Phnom Penh Governor Chea Sophara has admitted it was a "bad idea" to remove
homeless people from the city's streets before November's ASEAN meeting and said
he would no longer go ahead with the plan.
"I have changed my idea quickly because I launched and tested it, and it got
a bad reaction," Sophara said. "We will not send homeless people back to
the provinces. I want long-term solutions instead."
His latest answer to the problem of homelessness is the creation of a "My Chance"
center for street children and drug abusers at a three hectare site purchased near
the Anlong Kngann relocation site north of the city.
Thirty thousand dollars has been raised to build the center, including several large
donations from local businessmen. Sophara said the design was complete and building
could begin as early as next week. However the center was unlikely to be finished
before the ASEAN meeting.
The center will have space for 500 street children and drug abusers to live, and
they will also receive education, food and skills training.
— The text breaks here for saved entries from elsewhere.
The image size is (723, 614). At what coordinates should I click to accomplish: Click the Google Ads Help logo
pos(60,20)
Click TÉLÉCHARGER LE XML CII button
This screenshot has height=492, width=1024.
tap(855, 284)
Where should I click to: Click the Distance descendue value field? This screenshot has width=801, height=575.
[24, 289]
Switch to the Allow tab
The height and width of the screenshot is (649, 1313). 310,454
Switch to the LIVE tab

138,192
"It will have a judo club and be open for everyone to enjoy," Sophara said,
adding the children would not be forced to go there. "We don't want to make
a high wall and restrict their freedom."
The municipality's new collaborative approach involves working with NGOs and the
UN to find a solution to the problem of street children. Sophara said he would ask
NGO Mith Samlanh/Friends to run the 'My Chance' center.
Mith Samlanh/Friends and the municipality's Phnom Penh Urban Poverty Reduction Project
will hold a workshop on helping street children to 'come off the streets' September
3 at the municipal hall. The governor, representatives from several ministries, NGOs,
donors and UN agencies will attend.
Sébastien Marot, coordinator at Mith Samlanh/Friends, said the objective of
the meeting was to explain to the municipality the variety of factors that drive
people onto the streets.
"I hope everyone realizes we have the same objective and need to work together,"
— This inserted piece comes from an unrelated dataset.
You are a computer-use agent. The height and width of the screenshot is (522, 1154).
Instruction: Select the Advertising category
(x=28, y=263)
Marot said that despite the public outcry over the governor's plan to sweep homeless
people off the city's streets, local authorities were continuing to collect street
"I do hope for a stop to the current policies that are not very constructive,"
Peter Swan, advisor at UN Habitat, helped arrange the workshop. He said it was an
important chance to find mutually acceptable solutions for all parties, starting
with street children themselves. "There is a great need to review the municipality's
ideas to ensure they are viable and in accordance with international conventions
on children's rights," Swan said.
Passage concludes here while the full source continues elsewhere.